United States Secretary of State John Kerry pressed Cambodia Tuesday to join anti-terrorism efforts and expressed his support for human rights groups in the country.
“Today I discussed with the prime minister [Hun Sen] the urgent challenge internationally of countering violent extremism, and we agreed that this is absolutely a top priority,” Kerry told the press.
“The prime minister expressed a deep interest in Cambodia working with our counter-Daesh coalition,” he said using an alternate acronym for the Islamic State group.
South-East Asia has seen several high-profile attacks in the past year, including a bombing in Bangkok in neighbouring Thailand in August, and a bomb and gun attack in central Jakarta earlier this month. Dozens of people from Malaysia and Indonesia are suspected of joining Islamic State militants in the Middle East.
Kerry also praised the "valuable work" by human rights leaders and environmental activists whom he met during his brief visit.
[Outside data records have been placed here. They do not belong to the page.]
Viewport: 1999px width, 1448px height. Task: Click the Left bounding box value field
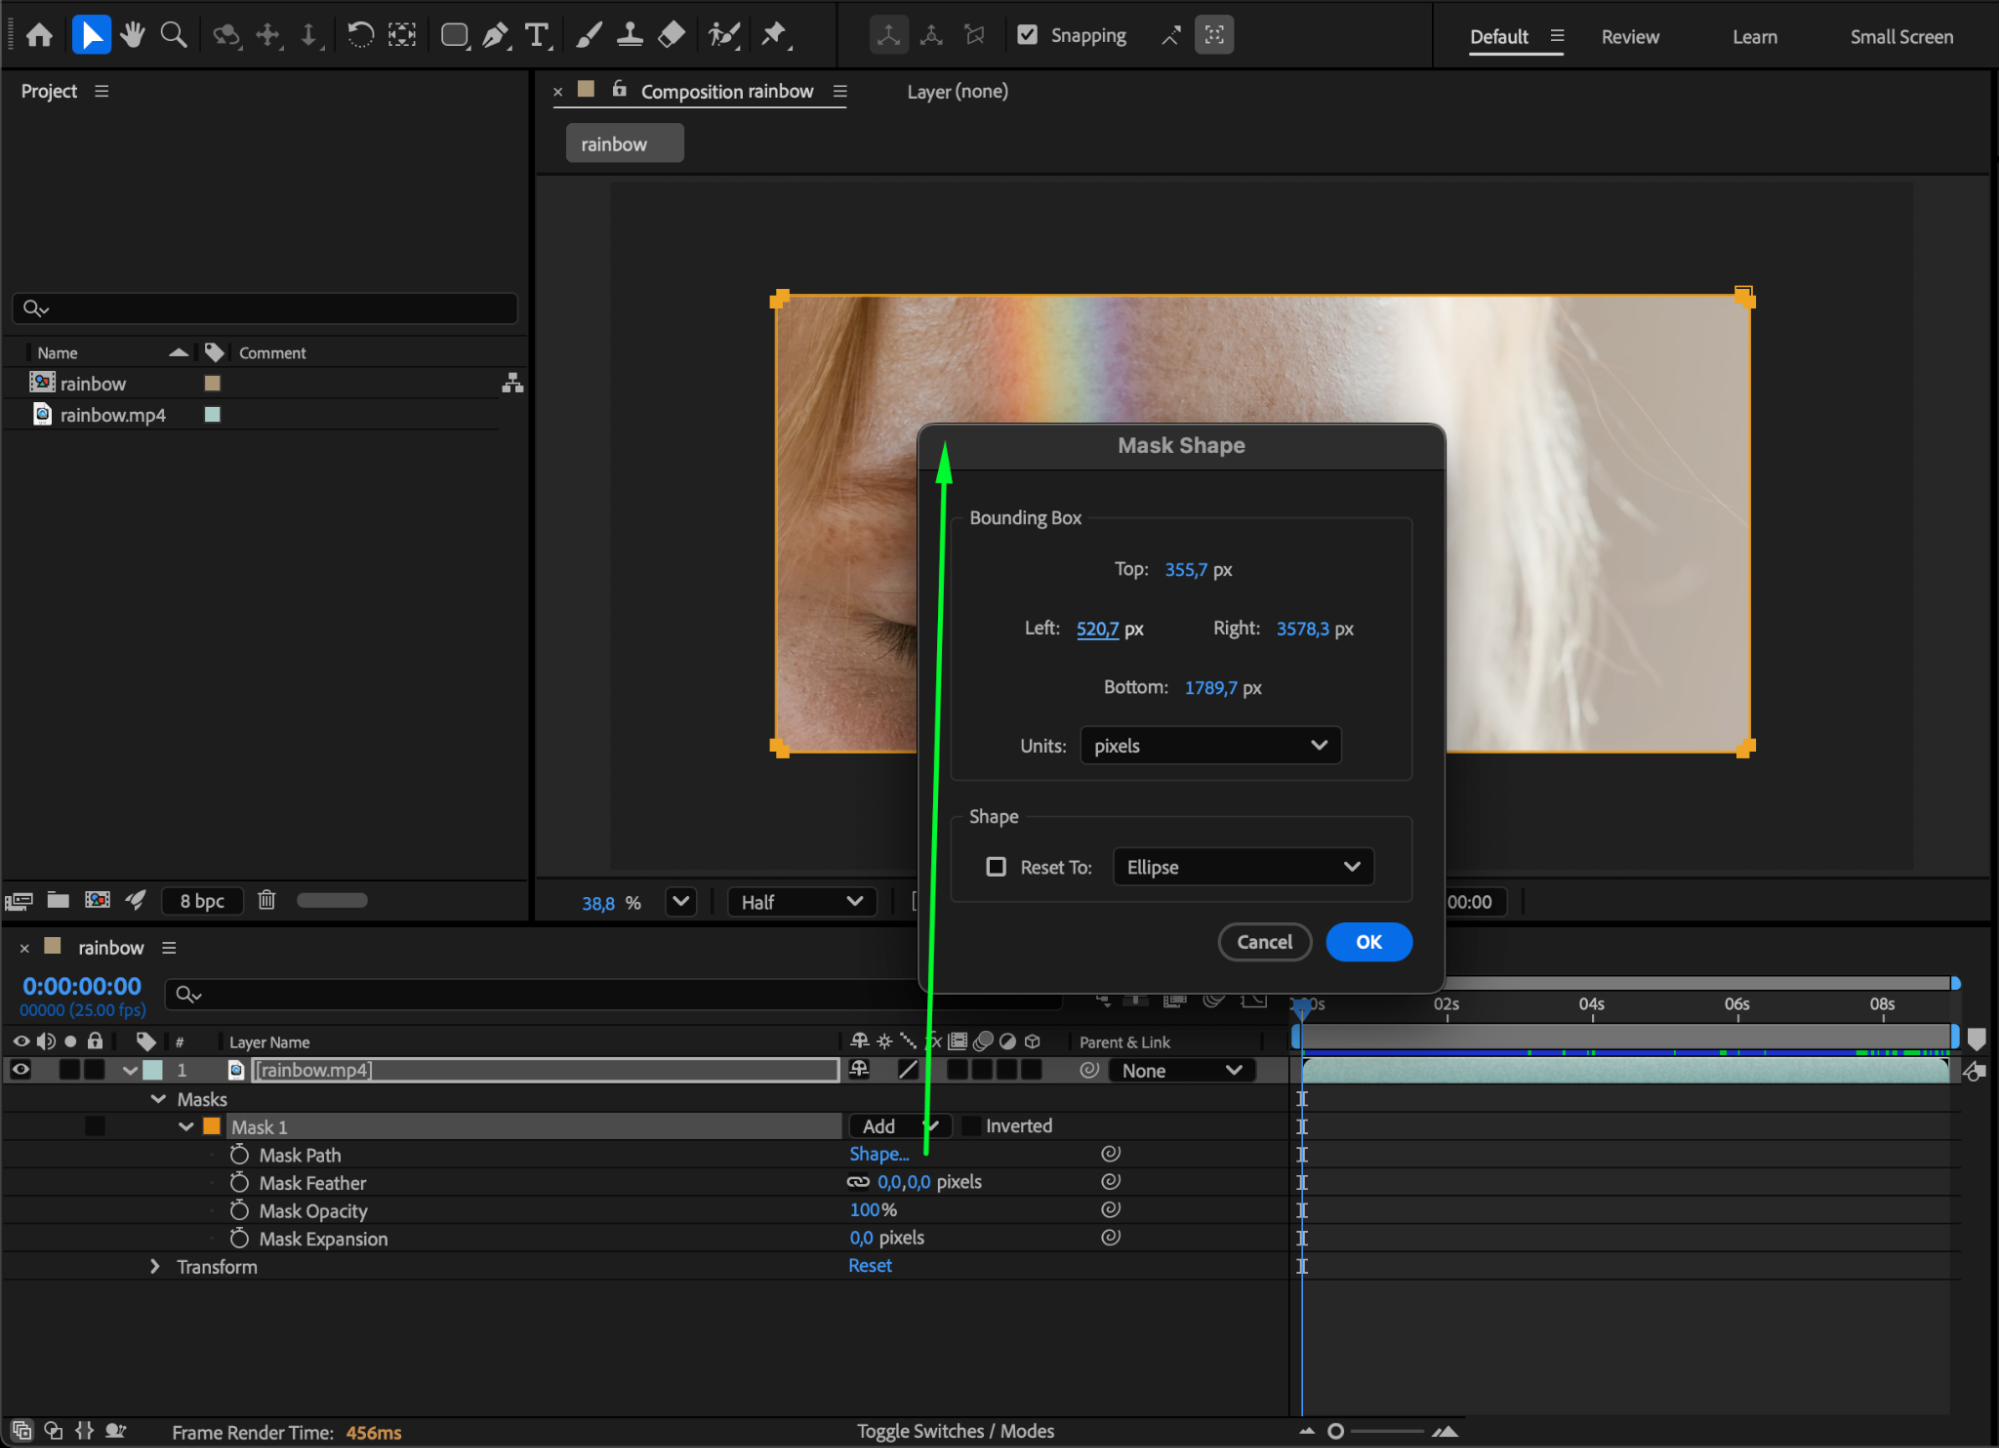coord(1097,629)
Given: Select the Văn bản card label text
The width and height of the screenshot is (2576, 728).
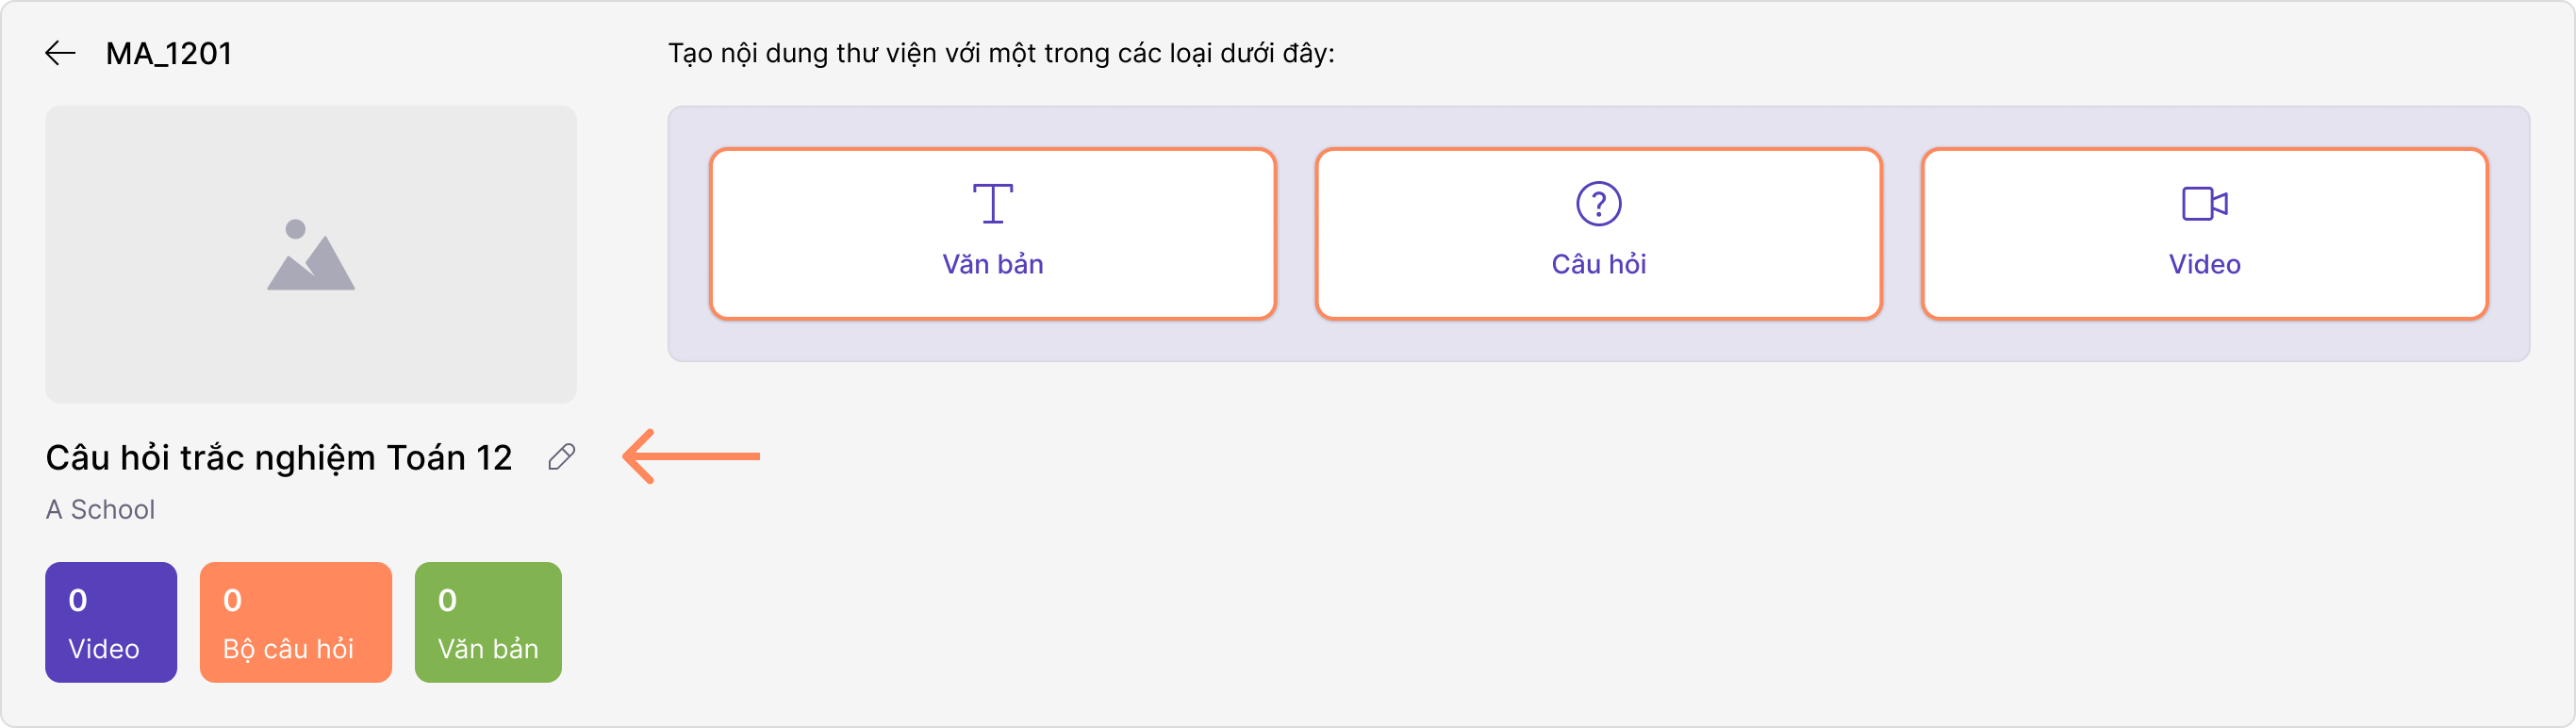Looking at the screenshot, I should (x=994, y=264).
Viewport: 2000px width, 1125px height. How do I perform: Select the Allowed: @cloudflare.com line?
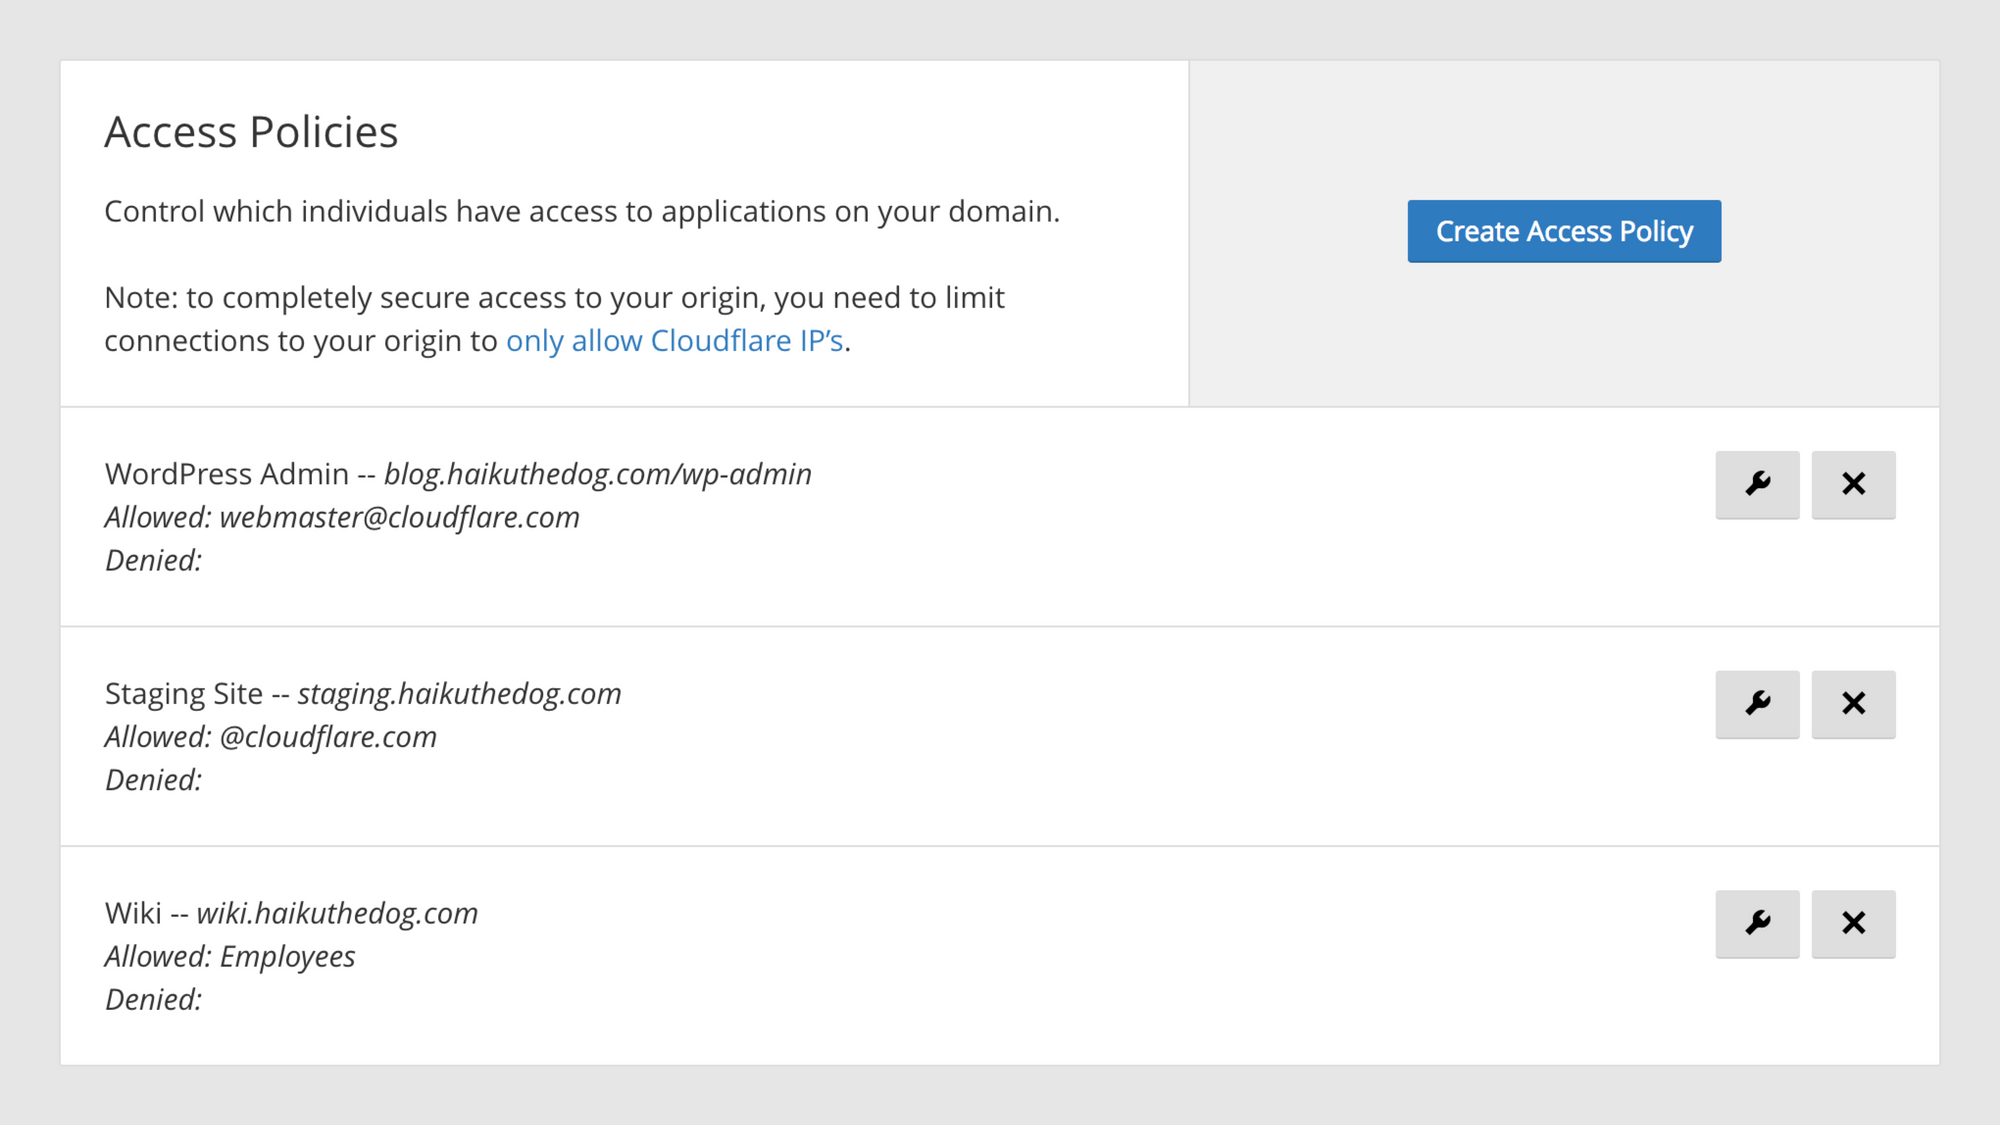coord(271,737)
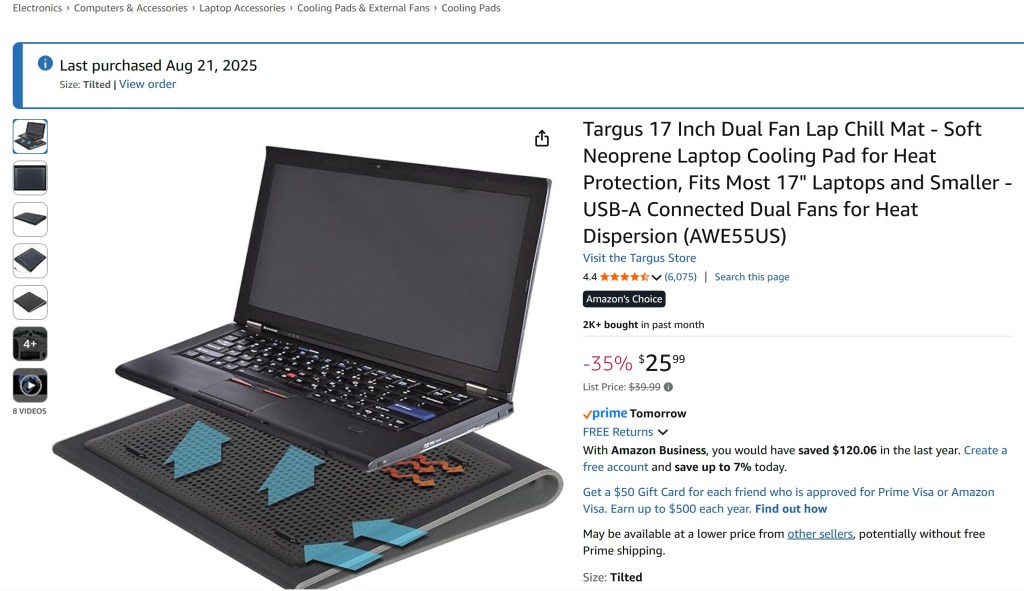Viewport: 1024px width, 591px height.
Task: Open the 4+ more images thumbnail
Action: 30,343
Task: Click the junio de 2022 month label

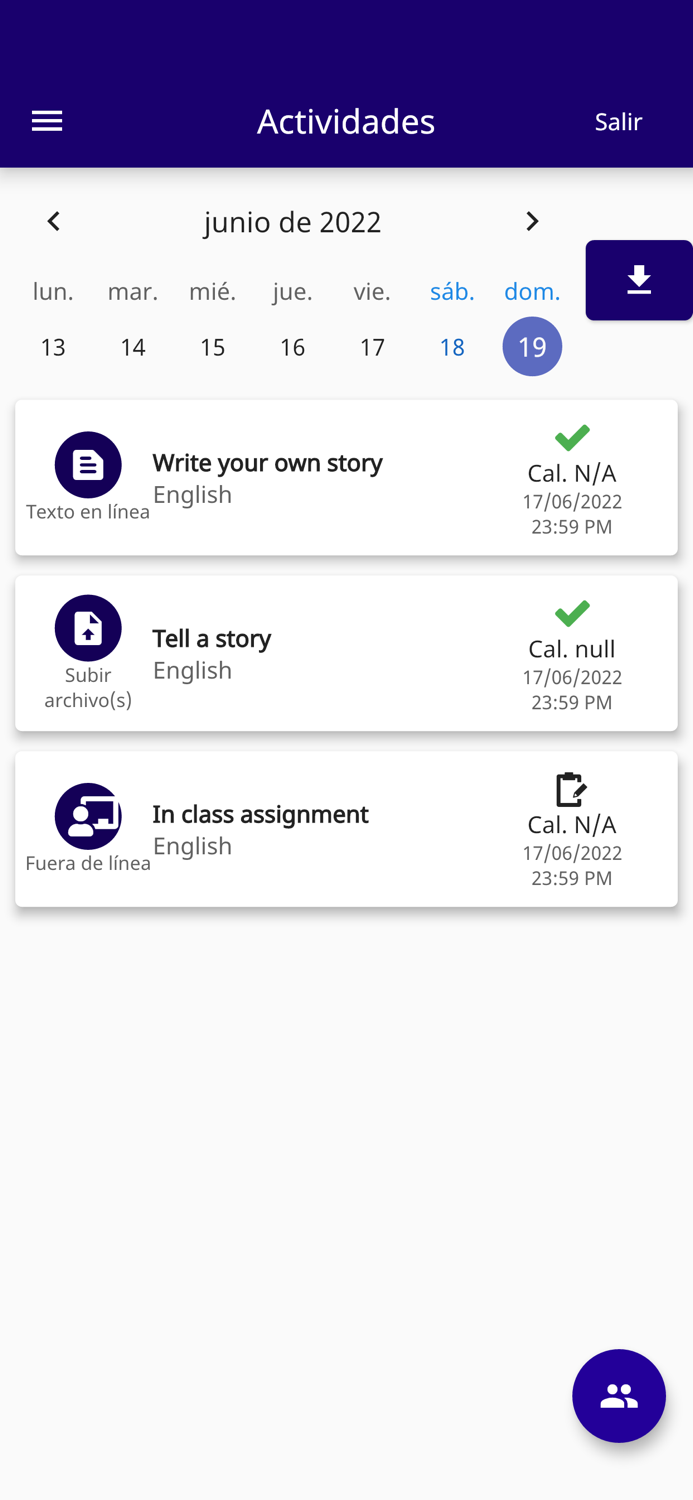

His visit would “underscore both US support for democracy in Cambodia but also, importantly, US support for human rights, for civil rights, and for political space,” a State Department briefing note said, according to local media.
Cambodian opposition leader Sam Rainsy is in self-imposed exile to avoid being tried on defamation charges that he says are politically motivated.
Kerry’s trip to Cambodia followed a stopover in neighbouring Laos, which is set to chair the Association of South-East Asian Nations (ASEAN) in 2016.
Kerry was set to travel to Beijing on the next stop of his regional trip.